--- START ---

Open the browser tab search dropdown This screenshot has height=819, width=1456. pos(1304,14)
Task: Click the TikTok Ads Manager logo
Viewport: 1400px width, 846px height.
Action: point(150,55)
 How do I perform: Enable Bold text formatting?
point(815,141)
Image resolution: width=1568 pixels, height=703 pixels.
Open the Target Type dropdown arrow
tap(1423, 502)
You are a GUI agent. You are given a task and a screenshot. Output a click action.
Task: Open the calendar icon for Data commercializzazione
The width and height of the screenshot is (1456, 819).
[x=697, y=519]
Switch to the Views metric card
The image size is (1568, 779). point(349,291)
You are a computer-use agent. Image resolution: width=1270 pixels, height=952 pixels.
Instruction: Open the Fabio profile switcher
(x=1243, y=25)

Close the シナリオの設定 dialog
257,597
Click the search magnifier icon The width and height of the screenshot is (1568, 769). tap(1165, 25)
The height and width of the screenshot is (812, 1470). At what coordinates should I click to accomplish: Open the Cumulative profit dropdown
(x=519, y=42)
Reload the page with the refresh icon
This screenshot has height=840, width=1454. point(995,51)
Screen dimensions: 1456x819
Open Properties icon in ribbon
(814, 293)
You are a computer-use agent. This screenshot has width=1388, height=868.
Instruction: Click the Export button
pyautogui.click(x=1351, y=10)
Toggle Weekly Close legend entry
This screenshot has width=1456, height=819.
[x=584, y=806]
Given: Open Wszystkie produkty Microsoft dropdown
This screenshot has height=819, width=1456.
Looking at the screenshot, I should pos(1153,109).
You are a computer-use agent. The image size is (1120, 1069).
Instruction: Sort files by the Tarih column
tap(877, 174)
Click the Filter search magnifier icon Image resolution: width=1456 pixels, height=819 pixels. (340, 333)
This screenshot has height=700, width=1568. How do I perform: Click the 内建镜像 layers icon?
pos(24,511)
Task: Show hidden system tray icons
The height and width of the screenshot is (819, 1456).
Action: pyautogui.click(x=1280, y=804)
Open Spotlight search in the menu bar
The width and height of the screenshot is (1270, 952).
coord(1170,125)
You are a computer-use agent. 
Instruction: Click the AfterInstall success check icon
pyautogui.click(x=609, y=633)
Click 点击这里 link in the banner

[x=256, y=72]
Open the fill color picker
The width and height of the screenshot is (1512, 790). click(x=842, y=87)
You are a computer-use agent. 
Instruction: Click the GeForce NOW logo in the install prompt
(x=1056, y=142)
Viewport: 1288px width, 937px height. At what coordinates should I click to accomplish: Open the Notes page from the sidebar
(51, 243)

--- END ---

#### Aim of the exercise
Every word of the data above should be given again, exactly as it stands.

#### Written solution
Open the browser tab search dropdown This screenshot has height=819, width=1456. pos(1304,14)
Task: Click the TikTok Ads Manager logo
Viewport: 1400px width, 846px height.
Action: point(150,55)
 How do I perform: Enable Bold text formatting?
point(815,141)
Image resolution: width=1568 pixels, height=703 pixels.
Open the Target Type dropdown arrow
tap(1423, 502)
You are a GUI agent. You are given a task and a screenshot. Output a click action.
Task: Open the calendar icon for Data commercializzazione
The width and height of the screenshot is (1456, 819).
[x=697, y=519]
Switch to the Views metric card
The image size is (1568, 779). point(349,291)
You are a computer-use agent. Image resolution: width=1270 pixels, height=952 pixels.
Instruction: Open the Fabio profile switcher
(x=1243, y=25)

Close the シナリオの設定 dialog
257,597
Click the search magnifier icon The width and height of the screenshot is (1568, 769). tap(1165, 25)
The height and width of the screenshot is (812, 1470). At what coordinates should I click to accomplish: Open the Cumulative profit dropdown
(x=519, y=42)
Reload the page with the refresh icon
This screenshot has height=840, width=1454. point(995,51)
Screen dimensions: 1456x819
Open Properties icon in ribbon
(814, 293)
You are a computer-use agent. This screenshot has width=1388, height=868.
Instruction: Click the Export button
pyautogui.click(x=1351, y=10)
Toggle Weekly Close legend entry
This screenshot has width=1456, height=819.
[x=584, y=806]
Given: Open Wszystkie produkty Microsoft dropdown
This screenshot has height=819, width=1456.
Looking at the screenshot, I should pos(1153,109).
You are a computer-use agent. The image size is (1120, 1069).
Instruction: Sort files by the Tarih column
tap(877, 174)
Click the Filter search magnifier icon Image resolution: width=1456 pixels, height=819 pixels. (340, 333)
This screenshot has height=700, width=1568. How do I perform: Click the 内建镜像 layers icon?
pos(24,511)
Task: Show hidden system tray icons
The height and width of the screenshot is (819, 1456).
Action: pyautogui.click(x=1280, y=804)
Open Spotlight search in the menu bar
The width and height of the screenshot is (1270, 952).
coord(1170,125)
You are a computer-use agent. 
Instruction: Click the AfterInstall success check icon
pyautogui.click(x=609, y=633)
Click 点击这里 link in the banner

[x=256, y=72]
Open the fill color picker
The width and height of the screenshot is (1512, 790). click(x=842, y=87)
You are a computer-use agent. 
Instruction: Click the GeForce NOW logo in the install prompt
(x=1056, y=142)
Viewport: 1288px width, 937px height. At what coordinates should I click to accomplish: Open the Notes page from the sidebar
(51, 243)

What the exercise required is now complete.